--- start Source document ---
-- The owners of U.S. supply chain management (SCM) software provider RedPrairie Corp. are proposing the issuance of a $1.45 billion first lien term loan and a $650 million second lien term loan to acquire JDA Software Group Inc. The proposed $100 million revolving credit facility will be undrawn at close.
-- We are assigning a preliminary ‘B’ corporate credit rating to RP Crown Parent LLC, which will be the parent of the two currently rated entities. We will withdraw all ratings assigned to RedPrairie Corp. and JDA Software Group Inc. after the close of the transaction.
-- At the same time, we are assigning a preliminary ‘B+’ issue-level rating to the proposed first lien term loan with a preliminary recovery rating of ‘2’. We are also assigning a preliminary ‘CCC+’ issue-level rating to the proposed second lien term loan with a preliminary recovery rating of ‘6’.
-- The stable outlook reflects our expectation that the company’s recurring revenue base will allow it to deliver modest revenue growth despite a challenging selling environment, and that it will realize cost synergies in 2013, resulting in modest deleveraging to the mid-to-high 7x area.
On Nov. 27, 2012, Standard & Poor’s Ratings Services assigned a preliminary ‘B’ corporate credit rating to RP Crown Parent LLC. The outlook is stable. In addition, we assigned our preliminary ‘B+’ issue-level rating to the company’s proposed $1.45 billion senior secured first lien term loan due 2018, and $100 million revolving credit facility due 2017. The preliminary ‘2’ recovery rating indicates our expectation of substantial recovery (70% to 90%) in the event of payment default. We also assigned our preliminary ‘CCC+’ issue-level rating to the company’s senior secured second lien term loan due 2019. The preliminary ‘6’ recovery rating indicates our expectation of negligible recovery (0% to 10%) in the event of payment default.
The company will use the proceeds, along with cash and new equity, to acquire all outstanding shares of JDA common stock, to repay existing debt at RedPrairie and JDA, and to pay transaction costs. Rationale The preliminary ratings on RP Crown Parent LLC reflect the combined company’s “fair” business risk profile resulting from its narrow product focus, its competitive market segment, and near term integration risk, as well as its “highly leveraged” financial risk profile with pro forma leverage above 8x and modest free cash flow expected in 2013. Partially offsetting these factors are meaningful recurring revenues and its diverse and entrenched customer base, which we expect will allow the company to deliver modest revenue growth. We expect meaningful cost synergies in 2013 to result in leverage in the mid-to-high 7x area.
--- end Source document ---
--- start Data section ---
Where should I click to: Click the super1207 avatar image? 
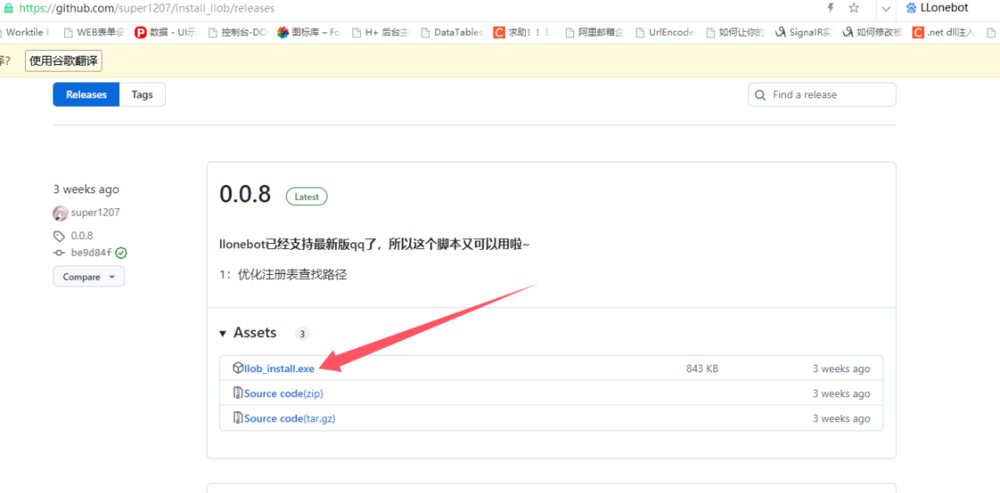60,213
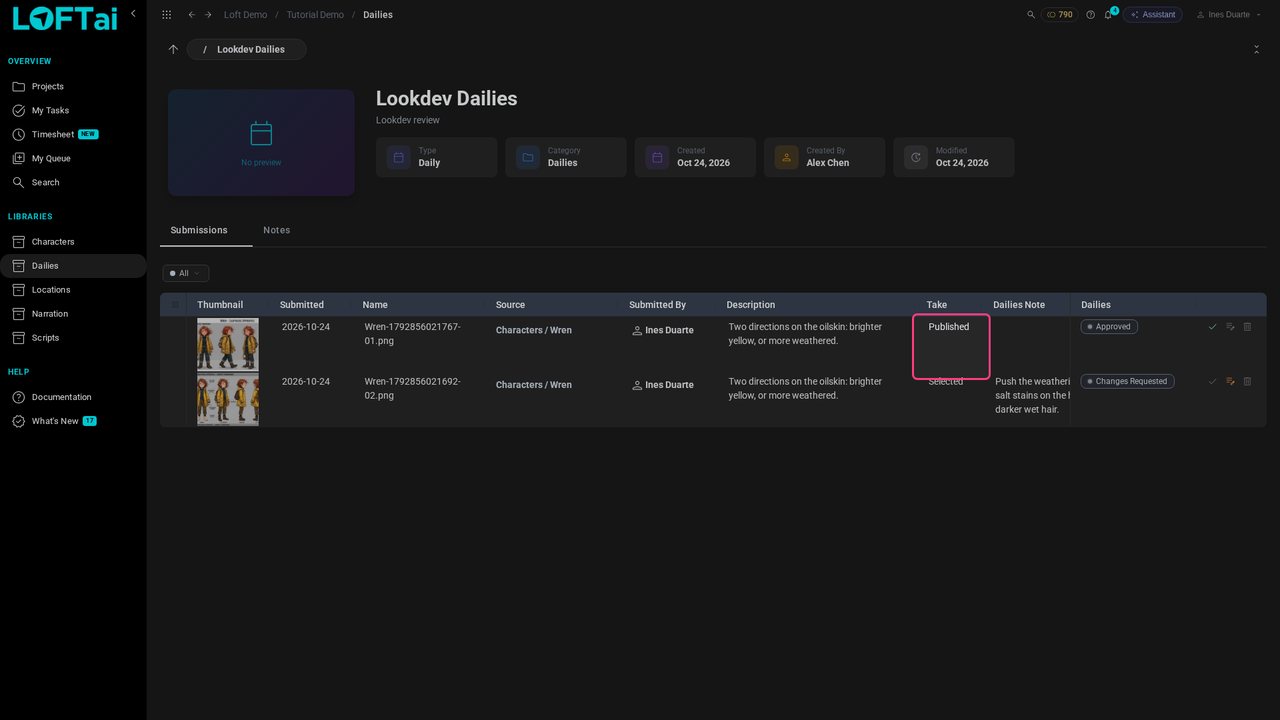
Task: Open the first Wren submission thumbnail
Action: pyautogui.click(x=228, y=344)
--- end Data section ---
▸ Jobs:
1: Please reproduce the section of the RP Crown Parent credit rating report starting at "-- The owners" and ending at "rating of ‘6’.".
2: Write the next part of the RP Crown Parent credit rating report, picking up after its last sentence.

▸ Answers to the problems:
1:
-- The owners of U.S. supply chain management (SCM) software provider RedPrairie Corp. are proposing the issuance of a $1.45 billion first lien term loan and a $650 million second lien term loan to acquire JDA Software Group Inc. The proposed $100 million revolving credit facility will be undrawn at close.
-- We are assigning a preliminary ‘B’ corporate credit rating to RP Crown Parent LLC, which will be the parent of the two currently rated entities. We will withdraw all ratings assigned to RedPrairie Corp. and JDA Software Group Inc. after the close of the transaction.
-- At the same time, we are assigning a preliminary ‘B+’ issue-level rating to the proposed first lien term loan with a preliminary recovery rating of ‘2’. We are also assigning a preliminary ‘CCC+’ issue-level rating to the proposed second lien term loan with a preliminary recovery rating of ‘6’.

2:
The merger will combine JDA’s strength in supply chain planning (demand forecasting and pricing) and RedPrairie’s supply chain execution capabilities (warehouse, workforce, transportation, and multi-channel management) to create the no. three competitor in the market for SCM software and position it as a best-of-breed, end-to-end solution with strength in retail and manufacturing. The company will be led by the current JDA CEO, who has a track record of successfully integrating large scale acquisitions such as Manugistics in 2006 and i2 in 2010. Competition in the SCM software market is intense with SAP and Oracle holding a meaningful share of the market, while the rest is highly fragmented.
We view the company’s business risk profile as fair, reflecting its narrow focus on the SCM software market; competitive industry dynamics with larger, more diverse competitors and several niche players; and exposure to the cyclical retail and manufacturing industries. In the near term, the company faces integration risk related to an aggressive cost-reduction plan representing nearly 10% of pro forma revenues and combining product platforms. Nevertheless, the company has meaningful recurring maintenance and subscription revenues, modest customer concentration with its top five customers representing less than 15% of revenues, and products that are critical to its customers’ operations, resulting in high customer retention. The company has also demonstrated the ability to monetize its existing customer base with the majority of its license revenue coming from existing customers.
Our assessment of the company’s management and governance is “fair”. Pro forma revenues for the 12 months ended Sept. 30, 2012 were more than $1 billion with EBITDA margins in the mid-20% area. We expect that in 2013, a challenging IT spending environment will result in low-single-digit revenue growth, but that the company will be able to deliver modest margin expansion through realized cost synergies. We anticipate that free cash flow will be modestly positive in 2013 as the company incurs restructuring costs. We view the company’s financial risk profile as highly leveraged with adjusted leverage in the low 8x area as of Sept. 30, 2012, pro forma for the transaction and excluding expected cost synergies. We expect leverage to peak in the mid-8x area at the end of 2012 as a strong fiscal 2011 fourth quarter rolls off.
Furthermore, we anticipate that in 2013, leverage will fall to the mid-to-high 7x area as the company realizes cost synergies with the potential to reach the low-7x area if the company captures all anticipated cost savings. Although JDA’s CEO has a track record of transformative acquisitions, there is no capacity within the preliminary ratings for additional debt-financed acquisitions.
The combined company’s liquidity is “adequate” in our view, with sources of cash likely to exceed uses during the next 12 to 24 months. Cash sources include an expected cash balance of $100 million following the transaction, $100 million of availability under its proposed revolving credit facilities, and expected annual funds from operation in the $110 million area (before restructuring costs).
We expect uses to include modest working capital investments and capital expenditures near $50 million, $15 million of mandatory debt amortization, and $50 million of restructuring costs over the next 12 months. Our assessment of the company’s liquidity profile incorporates the following expectations, assumptions, and factors:
-- Sources of liquidity are likely to exceed uses by at least 20% over the next 12 to 24 months.
-- Net sources would be positive, even with a 15% decline in EBITDA.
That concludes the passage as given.